Inspired by Lewis Carroll’s Alice’s Adventures in Wonderland, book writer Moira Buffini sets it in the modern digital age, in which Alice is the online avatar creation of a serially bullied young schoolgirl, Aly, who creates an alternate life for herself online.
But if she can’t escape the online bullying of her classmates, she encounters a more extreme version of bullying and manipulation in her parallel life, when her avatar becomes the victim of an identity theft after her school teacher Ms Manxome (a properly sinister Anna Francolini) confiscates her mobile phone and starts playing the game for herself.

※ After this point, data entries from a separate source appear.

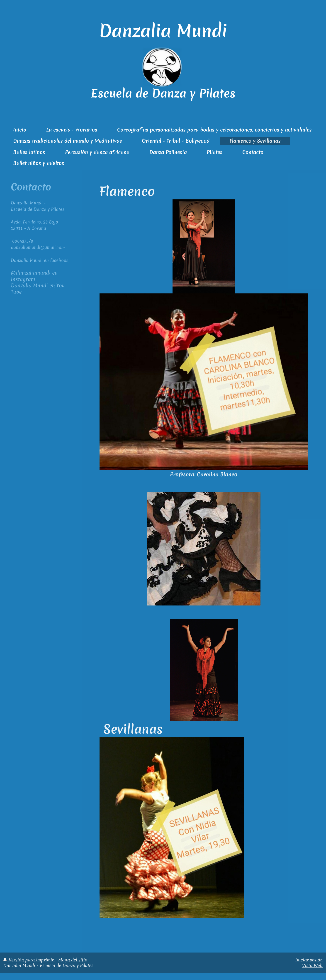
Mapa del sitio (73, 960)
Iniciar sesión (309, 960)
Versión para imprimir (29, 960)
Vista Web (312, 966)
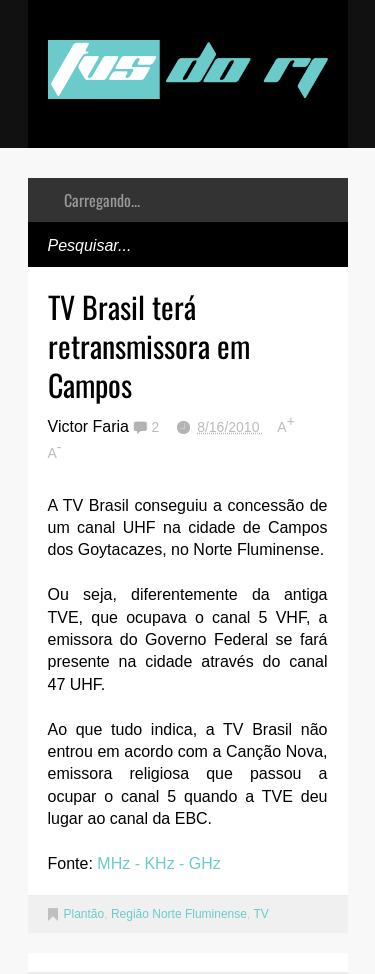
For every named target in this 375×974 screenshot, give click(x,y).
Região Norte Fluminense (179, 914)
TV (260, 914)
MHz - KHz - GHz (159, 863)
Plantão (84, 914)
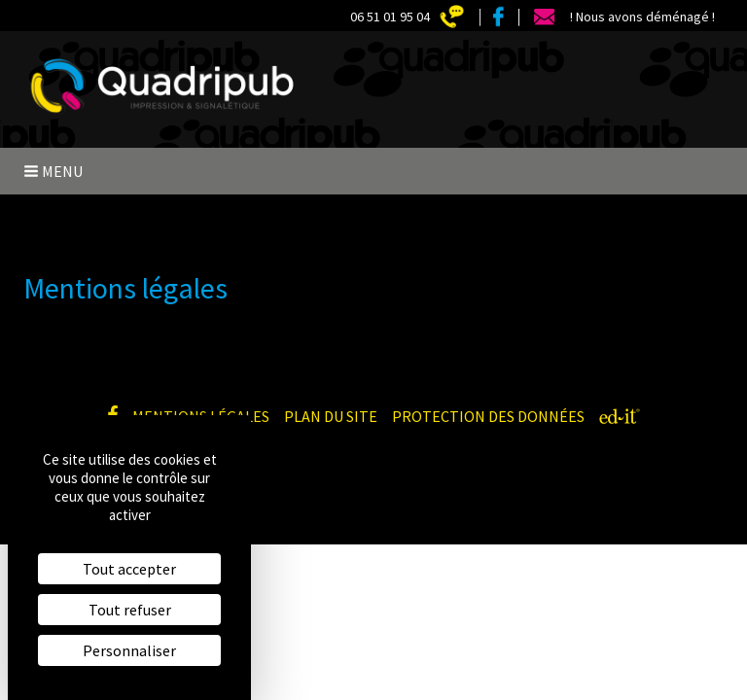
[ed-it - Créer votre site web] (620, 416)
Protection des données (488, 416)
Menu (53, 171)
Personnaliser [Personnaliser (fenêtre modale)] (129, 650)
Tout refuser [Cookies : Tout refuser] (129, 610)
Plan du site (331, 416)
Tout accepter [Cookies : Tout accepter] (129, 569)
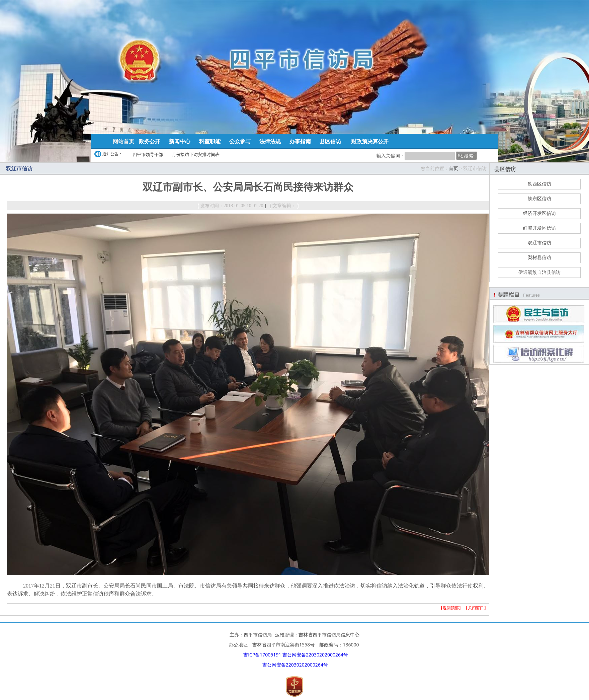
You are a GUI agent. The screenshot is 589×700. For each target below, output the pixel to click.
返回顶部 (451, 608)
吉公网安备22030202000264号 (315, 654)
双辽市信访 (539, 243)
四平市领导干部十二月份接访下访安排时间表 (176, 154)
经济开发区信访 (539, 213)
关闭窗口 (476, 608)
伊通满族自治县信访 (539, 272)
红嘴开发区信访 (539, 228)
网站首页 (123, 141)
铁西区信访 (539, 184)
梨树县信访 (539, 257)
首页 (453, 168)
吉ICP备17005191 (262, 654)
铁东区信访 (539, 199)
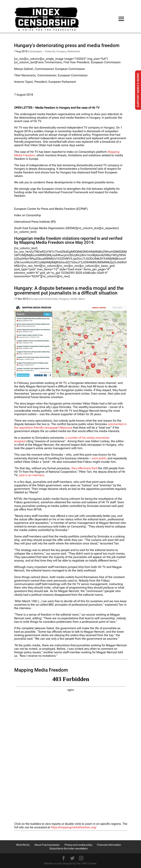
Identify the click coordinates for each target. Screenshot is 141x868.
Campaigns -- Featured (42, 51)
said (22, 475)
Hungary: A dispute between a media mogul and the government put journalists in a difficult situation (69, 290)
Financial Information (109, 845)
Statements (73, 51)
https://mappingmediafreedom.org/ (73, 827)
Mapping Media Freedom (41, 242)
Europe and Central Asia (44, 299)
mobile (73, 299)
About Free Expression (47, 845)
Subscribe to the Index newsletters (68, 848)
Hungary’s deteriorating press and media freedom (67, 45)
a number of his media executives (87, 438)
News (81, 299)
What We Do (23, 845)
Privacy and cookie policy (78, 845)
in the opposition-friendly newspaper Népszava (70, 426)
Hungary (61, 51)
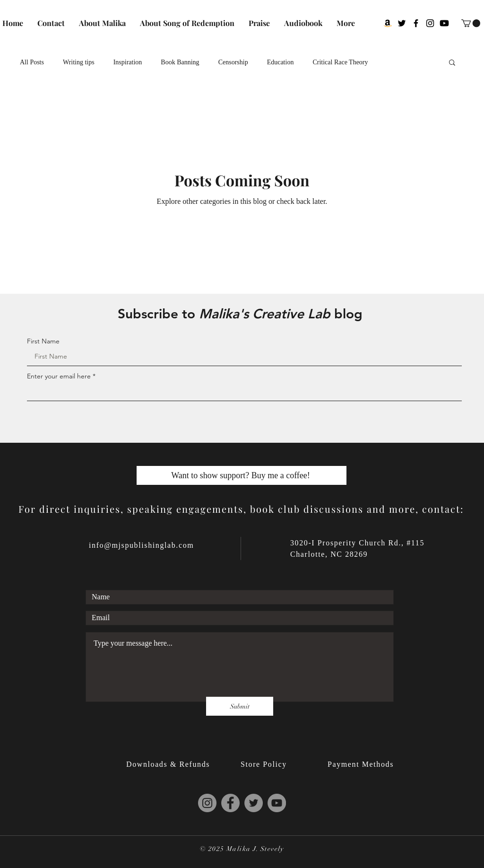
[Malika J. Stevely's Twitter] (402, 23)
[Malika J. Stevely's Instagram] (430, 23)
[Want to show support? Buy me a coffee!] (242, 475)
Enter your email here (59, 376)
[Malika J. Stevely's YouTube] (277, 803)
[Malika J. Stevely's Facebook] (416, 23)
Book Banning (180, 62)
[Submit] (240, 706)
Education (280, 62)
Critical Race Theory (340, 62)
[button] (471, 23)
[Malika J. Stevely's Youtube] (444, 23)
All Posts (32, 62)
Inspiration (128, 62)
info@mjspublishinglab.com (141, 545)
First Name (43, 341)
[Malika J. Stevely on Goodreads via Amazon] (388, 23)
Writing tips (78, 62)
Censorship (233, 62)
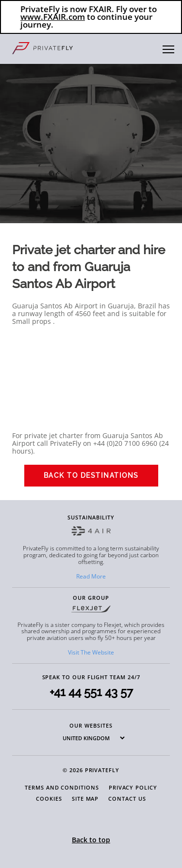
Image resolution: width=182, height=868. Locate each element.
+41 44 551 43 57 (91, 692)
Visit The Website (91, 652)
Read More (91, 576)
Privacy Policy (133, 787)
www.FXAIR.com (52, 16)
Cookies (49, 798)
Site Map (85, 798)
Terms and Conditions (62, 787)
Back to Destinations (91, 475)
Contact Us (127, 798)
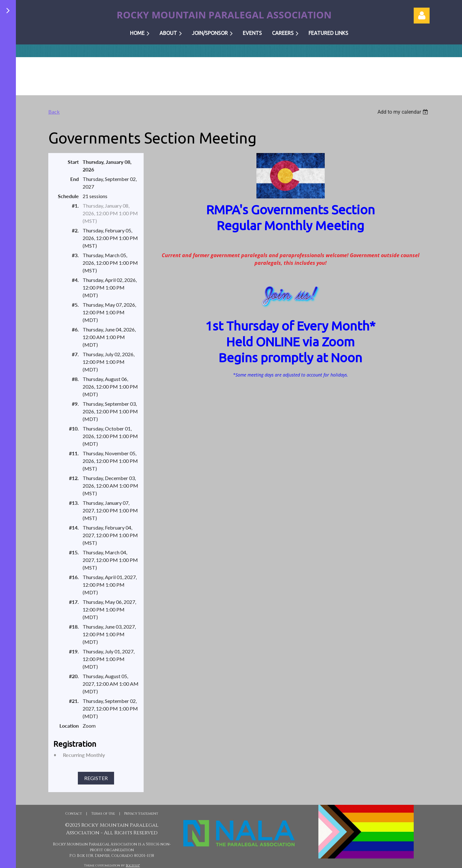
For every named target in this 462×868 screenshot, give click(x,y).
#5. (75, 305)
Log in (422, 16)
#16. (74, 577)
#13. (74, 503)
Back (54, 112)
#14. (74, 527)
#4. (75, 280)
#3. (75, 255)
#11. (74, 453)
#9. (75, 404)
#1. (75, 206)
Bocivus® (133, 865)
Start (73, 162)
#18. (74, 626)
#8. (75, 379)
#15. (74, 552)
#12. (74, 478)
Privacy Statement (141, 813)
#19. (74, 651)
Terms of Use (103, 813)
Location (69, 725)
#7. (75, 354)
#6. (75, 329)
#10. (74, 428)
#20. (74, 676)
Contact (74, 813)
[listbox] (403, 112)
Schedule (68, 196)
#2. (75, 230)
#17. (74, 602)
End (75, 179)
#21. (74, 701)
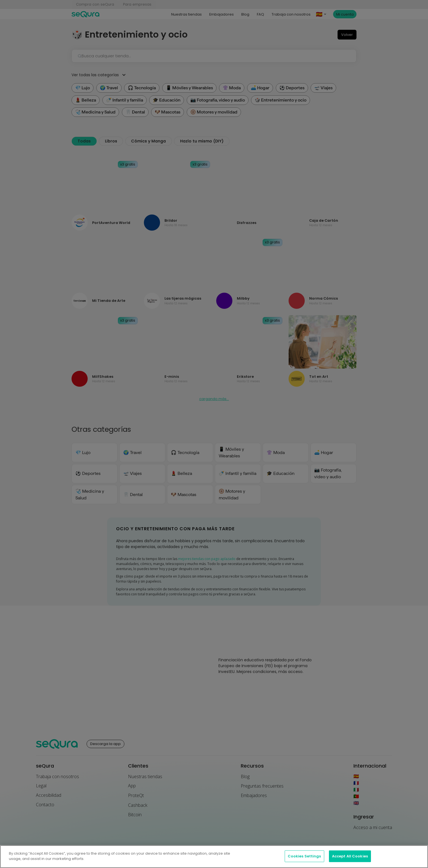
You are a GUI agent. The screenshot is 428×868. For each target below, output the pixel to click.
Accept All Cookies (350, 860)
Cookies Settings (304, 860)
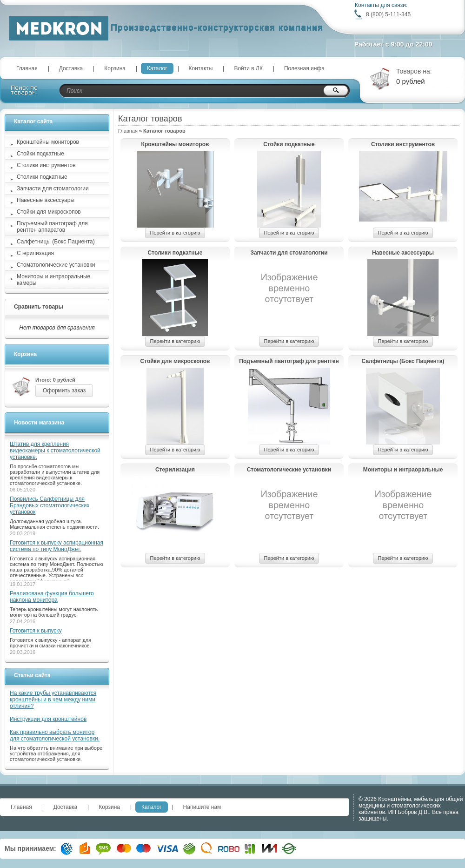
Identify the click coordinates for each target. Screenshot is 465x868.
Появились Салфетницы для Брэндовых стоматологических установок (50, 505)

There are echoes of Matilda’s Miss Trunchbull here: someone who is supposed to be a carer and educator turns out be her biggest adversary; another echo is the damaged home life Aly comes from, for which she here has absorbed the blame of her parents’ marital breakdown after she exposed the extent of her dad’s gambling addiction.
Aly is played with a tender vulnerability by Lois Chimimba, and Golda Rosheuvel and Paul Hilton as her parents register their own private and public griefs powerfully.
But the show’s tone overall is far darker and more fantastically strange than Matilda, as it instead also recalls Sondheim and Lapine’s Into the Woods. That show famously sent characters from different fairy stories (and a newly invented one) on a collision course with each other, and here we’re invited to follow Aly’s avatar, Alice, into a surreally realised journey to Wonderland.
It is here Rufus Norris’ production comes fully and imaginatively alive, with brilliantly vivid projections (courtesy of 59 Productions) and Katrina Lindsay’s stunningly costumed creatures from Wonderland including a giant caterpillar (made up of four actors, led from the front by Hal Fowler), an athletic white rabbit (Rob Compton) and others coming to thrilling 3D life. The extraordinary Rosalie Craig once again soars over it all – in every sense – as Alice, just as she was constantly kept afloat throughout The Light Princess at the National.
There are other times, though, that Norris’ own prior involvement with the most radical new British musical of the century, London Road, are also strangely apparent, with some of Albarn’s songs feeling oddly like they’re being set to verbatim lyrics that voice real words once spoken by the characters. None of the music, at least on first hearing, matches that of London Road for impact or Matilda for tunefulness, though I’d like to hear it again.
There are still tweaks and cuts to be made to clarify and shape it, and with a transfer to the National’s Olivier Theatre already booked for the end of November and Paris to follow, this is only the first pass at making the show work. I’ll be intrigued to revisit it in a few months time.